# Kindle fire ?



## mistyd107 (May 22, 2009)

What is the best way to clean the screen of the fire? I've seen a suggestion of baby wipes is that really ok


----------



## Linjeakel (Mar 17, 2010)

Generally speaking, water and electronics are not (as Buffy would say) mixy things.   

But in my experience a soft, lint free and slightly damp cloth, used carefully, is often the best thing for cleaning Kindles and the like. Make sure you don't have it so wet that you squeeze water off the cloth onto the device. Wipe it lightly with a dry cloth first, to get any lose bits of dust etc off, so you don't scratch it when you wipe it a bit more firmly with the damp cloth. Use the dry cloth again afterwards. Chemicals of any kind are to be avoided - and if you use a spray for the water, spray onto the cloth, not directly onto the device.


----------



## Morf (Nov 18, 2010)

I always recommend cleaning screens with a dry cloth and a bit of "Hurrr"...

Lean close to the screen, go "hhhhuuuuurrrrhhhhh" so it mists up slightly, then polish it with the cloth.

I would be careful of any chemical cleaner - even baby wipes - unless there are marks that can't be shifted any other way.


----------



## Ann in Arlington (Oct 27, 2008)

These work really well:


----------



## SusanCassidy (Nov 9, 2008)

Baby wipes often have lanolin or some other oily substance in them - not good for screens.


----------



## dmcounts (Nov 26, 2009)

I just wipe it across the front of my T Shirt a couple of times.

don


----------



## mistyd107 (May 22, 2009)

the baby wipes sounded wrong to me  which is why i asked.when i read it thx for the suggestions?  What about using monitor wipes if we needed moisture? would that work


----------



## dmcounts (Nov 26, 2009)

Gorilla Glass.

http://gizmodo.com/5726124/what-is-gorilla-glass



> Drop it, smack it, or shoot it with an air rifle, and chances are you won't break, or even scratch, a piece of Gorilla Glass. Our own Brian Barrett went hands-on with a panel some time ago, and came away impressed:
> 
> Gorilla Glass is an unscratchable, unshatterable material used as a protective window for your mobile phone, PMP, or laptop display. It's in 65 products already, and I can assure you that the very nice man from Corning is not faking it. Your intrepid reporter also gave this several tries with all his blogger strength, and couldn't make a dent. I was, however, able to scratch the heck out of some polycarbonate.
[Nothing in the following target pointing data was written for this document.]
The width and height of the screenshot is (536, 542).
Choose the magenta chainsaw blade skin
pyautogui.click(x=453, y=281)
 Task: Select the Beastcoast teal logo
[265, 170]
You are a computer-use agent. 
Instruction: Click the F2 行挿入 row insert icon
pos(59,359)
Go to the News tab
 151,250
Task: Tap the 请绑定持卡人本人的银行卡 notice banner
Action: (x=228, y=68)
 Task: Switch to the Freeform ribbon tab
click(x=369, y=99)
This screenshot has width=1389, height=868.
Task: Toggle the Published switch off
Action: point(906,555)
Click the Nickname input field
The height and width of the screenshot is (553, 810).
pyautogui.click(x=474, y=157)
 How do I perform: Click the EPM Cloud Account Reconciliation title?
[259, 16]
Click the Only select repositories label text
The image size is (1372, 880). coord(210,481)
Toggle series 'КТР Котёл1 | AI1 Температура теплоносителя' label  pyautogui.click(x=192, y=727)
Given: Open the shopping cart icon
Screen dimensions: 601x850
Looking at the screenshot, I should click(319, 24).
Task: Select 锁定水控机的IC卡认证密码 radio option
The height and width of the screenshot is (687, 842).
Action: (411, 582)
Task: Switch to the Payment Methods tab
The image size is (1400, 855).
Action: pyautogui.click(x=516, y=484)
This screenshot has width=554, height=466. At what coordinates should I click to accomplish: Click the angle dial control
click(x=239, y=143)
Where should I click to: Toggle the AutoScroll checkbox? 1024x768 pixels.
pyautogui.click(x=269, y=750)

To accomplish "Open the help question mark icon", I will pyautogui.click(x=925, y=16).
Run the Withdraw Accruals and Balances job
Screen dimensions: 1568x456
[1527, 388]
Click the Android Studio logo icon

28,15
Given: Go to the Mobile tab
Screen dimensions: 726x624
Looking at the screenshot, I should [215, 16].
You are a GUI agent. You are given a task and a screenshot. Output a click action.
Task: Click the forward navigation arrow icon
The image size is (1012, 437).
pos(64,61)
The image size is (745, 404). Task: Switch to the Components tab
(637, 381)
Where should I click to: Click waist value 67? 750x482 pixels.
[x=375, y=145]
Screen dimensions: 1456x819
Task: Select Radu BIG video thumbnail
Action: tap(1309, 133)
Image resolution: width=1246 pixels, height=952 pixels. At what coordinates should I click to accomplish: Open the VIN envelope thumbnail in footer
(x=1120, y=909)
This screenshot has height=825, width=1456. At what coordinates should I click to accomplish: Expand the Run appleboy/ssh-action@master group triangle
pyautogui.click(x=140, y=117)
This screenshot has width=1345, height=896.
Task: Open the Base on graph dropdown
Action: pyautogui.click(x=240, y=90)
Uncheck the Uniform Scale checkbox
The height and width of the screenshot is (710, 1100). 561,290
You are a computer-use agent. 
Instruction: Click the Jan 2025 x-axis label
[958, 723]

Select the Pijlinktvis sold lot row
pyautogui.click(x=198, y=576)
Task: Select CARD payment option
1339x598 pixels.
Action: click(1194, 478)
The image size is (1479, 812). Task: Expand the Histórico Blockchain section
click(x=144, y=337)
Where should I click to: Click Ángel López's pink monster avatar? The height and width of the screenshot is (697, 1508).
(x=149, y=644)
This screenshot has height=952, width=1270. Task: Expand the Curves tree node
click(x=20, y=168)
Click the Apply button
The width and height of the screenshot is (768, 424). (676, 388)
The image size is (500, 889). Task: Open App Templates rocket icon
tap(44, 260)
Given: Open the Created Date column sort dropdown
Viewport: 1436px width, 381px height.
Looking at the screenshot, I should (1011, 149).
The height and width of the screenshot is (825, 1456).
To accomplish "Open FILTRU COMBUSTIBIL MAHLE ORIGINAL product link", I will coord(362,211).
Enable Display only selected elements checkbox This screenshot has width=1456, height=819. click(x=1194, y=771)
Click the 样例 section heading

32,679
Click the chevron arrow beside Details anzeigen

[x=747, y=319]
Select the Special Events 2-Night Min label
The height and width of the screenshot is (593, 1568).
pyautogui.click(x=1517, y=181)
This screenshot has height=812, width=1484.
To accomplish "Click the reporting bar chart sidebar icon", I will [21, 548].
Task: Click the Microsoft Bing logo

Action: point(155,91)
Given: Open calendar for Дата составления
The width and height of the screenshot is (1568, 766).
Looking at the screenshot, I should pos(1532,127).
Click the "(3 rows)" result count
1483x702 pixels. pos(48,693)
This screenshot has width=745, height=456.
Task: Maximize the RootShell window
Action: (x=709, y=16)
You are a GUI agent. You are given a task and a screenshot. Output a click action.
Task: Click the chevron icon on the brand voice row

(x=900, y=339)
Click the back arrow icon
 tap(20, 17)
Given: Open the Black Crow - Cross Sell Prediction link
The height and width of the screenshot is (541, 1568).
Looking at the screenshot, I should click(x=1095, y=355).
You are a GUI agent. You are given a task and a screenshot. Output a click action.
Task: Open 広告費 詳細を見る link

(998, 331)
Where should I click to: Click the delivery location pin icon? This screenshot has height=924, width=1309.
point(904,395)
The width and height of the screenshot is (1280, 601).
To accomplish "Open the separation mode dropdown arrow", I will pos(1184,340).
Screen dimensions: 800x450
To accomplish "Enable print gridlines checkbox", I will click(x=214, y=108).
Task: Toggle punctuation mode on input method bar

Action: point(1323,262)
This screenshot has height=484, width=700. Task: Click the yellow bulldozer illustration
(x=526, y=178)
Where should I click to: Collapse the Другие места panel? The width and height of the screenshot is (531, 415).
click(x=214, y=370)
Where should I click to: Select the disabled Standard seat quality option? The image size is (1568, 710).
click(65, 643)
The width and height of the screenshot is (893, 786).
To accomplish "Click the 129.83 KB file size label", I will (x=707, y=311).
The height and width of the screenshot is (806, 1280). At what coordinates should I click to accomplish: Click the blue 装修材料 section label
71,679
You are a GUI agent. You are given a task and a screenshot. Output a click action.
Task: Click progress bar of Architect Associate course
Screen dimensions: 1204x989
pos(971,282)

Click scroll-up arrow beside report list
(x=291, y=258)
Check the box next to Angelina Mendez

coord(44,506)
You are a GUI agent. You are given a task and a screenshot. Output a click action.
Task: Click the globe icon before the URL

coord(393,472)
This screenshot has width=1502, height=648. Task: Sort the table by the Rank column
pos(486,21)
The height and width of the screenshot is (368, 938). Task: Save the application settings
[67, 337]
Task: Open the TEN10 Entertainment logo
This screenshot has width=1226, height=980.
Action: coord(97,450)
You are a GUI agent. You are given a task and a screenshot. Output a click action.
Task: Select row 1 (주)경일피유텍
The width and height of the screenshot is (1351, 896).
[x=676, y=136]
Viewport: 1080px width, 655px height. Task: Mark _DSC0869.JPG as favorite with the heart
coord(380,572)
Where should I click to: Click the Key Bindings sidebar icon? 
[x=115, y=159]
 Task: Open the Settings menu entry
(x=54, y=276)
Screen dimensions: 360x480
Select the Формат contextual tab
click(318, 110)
My concern is to not get any liquid inside the Fire not so much damaging the glass screen.

don


----------



## Meemo (Oct 27, 2008)

If it isn't too dirty, just my fingerprints, I just wipe it across my t-shirted belly (assuming I'm wearing a soft t-shirt or sweatshirt or something).  If the grandkids have gotten grubby fingerprints all over it (I can literally feel when they've been using my phone or iPad or Fire!), then I use the cleaner we use on the computer monitor, I spray it on a microfiber cloth and clean the screen.  Or if I'm cleaning my glasses with lens wipes, I'll give the screens of my Fire/iPad/iPhone a swipe if they're nearby.  

You're right, though - baby wipes don't make sense - they've likely to have something that would leave a film behind on the screen.


----------